- [PROBLEM REQUIREMENTS] Review the listing and copy each line that holds the word "panel".

[DATA TO EXAMINE Boundary: Start]

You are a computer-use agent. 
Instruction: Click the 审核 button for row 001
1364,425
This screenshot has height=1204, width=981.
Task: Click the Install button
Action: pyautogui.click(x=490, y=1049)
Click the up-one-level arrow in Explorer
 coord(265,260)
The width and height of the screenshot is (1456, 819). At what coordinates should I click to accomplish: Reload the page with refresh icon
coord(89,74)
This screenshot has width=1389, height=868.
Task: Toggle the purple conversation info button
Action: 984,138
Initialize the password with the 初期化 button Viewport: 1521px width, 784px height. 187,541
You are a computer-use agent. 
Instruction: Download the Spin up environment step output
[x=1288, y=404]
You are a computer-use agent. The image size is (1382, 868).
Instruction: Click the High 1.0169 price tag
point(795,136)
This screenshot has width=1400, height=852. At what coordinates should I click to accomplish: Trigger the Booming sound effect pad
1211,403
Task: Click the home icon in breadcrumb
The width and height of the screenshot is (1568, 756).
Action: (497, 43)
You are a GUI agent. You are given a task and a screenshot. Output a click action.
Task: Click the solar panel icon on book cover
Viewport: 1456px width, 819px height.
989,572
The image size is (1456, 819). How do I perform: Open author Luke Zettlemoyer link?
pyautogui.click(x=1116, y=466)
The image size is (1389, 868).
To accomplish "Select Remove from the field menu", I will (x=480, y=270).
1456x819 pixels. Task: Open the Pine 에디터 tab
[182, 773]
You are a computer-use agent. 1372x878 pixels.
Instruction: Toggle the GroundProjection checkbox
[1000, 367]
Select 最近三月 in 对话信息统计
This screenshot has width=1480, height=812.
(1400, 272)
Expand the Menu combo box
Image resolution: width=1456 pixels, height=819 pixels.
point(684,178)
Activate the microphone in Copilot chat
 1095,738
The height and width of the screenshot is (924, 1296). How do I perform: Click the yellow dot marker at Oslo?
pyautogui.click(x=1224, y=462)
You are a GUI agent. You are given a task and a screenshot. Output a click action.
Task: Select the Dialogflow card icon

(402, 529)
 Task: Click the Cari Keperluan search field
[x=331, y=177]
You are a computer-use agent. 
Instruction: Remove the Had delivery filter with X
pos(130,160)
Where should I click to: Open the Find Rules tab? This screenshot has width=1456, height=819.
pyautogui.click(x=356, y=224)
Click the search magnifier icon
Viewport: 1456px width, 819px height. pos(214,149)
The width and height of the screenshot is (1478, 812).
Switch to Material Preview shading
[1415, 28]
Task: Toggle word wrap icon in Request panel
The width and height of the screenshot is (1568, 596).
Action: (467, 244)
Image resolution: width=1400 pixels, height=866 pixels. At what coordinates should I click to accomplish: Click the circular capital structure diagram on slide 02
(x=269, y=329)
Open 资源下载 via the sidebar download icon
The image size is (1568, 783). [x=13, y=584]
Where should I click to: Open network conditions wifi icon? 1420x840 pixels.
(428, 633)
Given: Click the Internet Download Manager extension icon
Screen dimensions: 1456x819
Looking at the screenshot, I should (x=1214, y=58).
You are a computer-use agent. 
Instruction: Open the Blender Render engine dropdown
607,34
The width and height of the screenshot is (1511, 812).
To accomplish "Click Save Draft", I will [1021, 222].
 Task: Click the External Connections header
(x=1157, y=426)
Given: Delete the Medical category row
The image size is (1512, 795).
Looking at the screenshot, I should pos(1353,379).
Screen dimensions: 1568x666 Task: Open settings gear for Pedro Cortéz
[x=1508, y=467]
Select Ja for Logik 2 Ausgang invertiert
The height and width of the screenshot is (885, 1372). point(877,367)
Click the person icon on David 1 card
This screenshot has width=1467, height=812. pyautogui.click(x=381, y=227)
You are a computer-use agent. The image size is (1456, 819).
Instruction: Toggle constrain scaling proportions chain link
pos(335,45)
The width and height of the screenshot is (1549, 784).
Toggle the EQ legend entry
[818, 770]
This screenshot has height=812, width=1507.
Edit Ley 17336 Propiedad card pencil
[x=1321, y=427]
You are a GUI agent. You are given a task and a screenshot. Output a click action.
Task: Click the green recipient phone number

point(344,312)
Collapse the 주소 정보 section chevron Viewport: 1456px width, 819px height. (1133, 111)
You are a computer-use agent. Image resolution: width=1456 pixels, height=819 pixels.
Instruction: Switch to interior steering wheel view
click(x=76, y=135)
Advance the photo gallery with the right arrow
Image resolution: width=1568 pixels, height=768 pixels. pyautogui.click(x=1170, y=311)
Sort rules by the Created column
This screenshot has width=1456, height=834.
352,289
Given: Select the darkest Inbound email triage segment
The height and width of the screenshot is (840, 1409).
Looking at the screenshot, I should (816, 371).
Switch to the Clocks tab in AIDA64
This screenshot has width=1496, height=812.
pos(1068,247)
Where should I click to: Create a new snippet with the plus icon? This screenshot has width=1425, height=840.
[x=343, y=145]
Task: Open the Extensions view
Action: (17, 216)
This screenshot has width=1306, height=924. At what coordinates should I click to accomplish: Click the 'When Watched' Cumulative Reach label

[DATA TO EXAMINE Boundary: End]

- [REPLY TO THE TASK]
Task: Click the solar panel icon on book cover
Task: Toggle word wrap icon in Request panel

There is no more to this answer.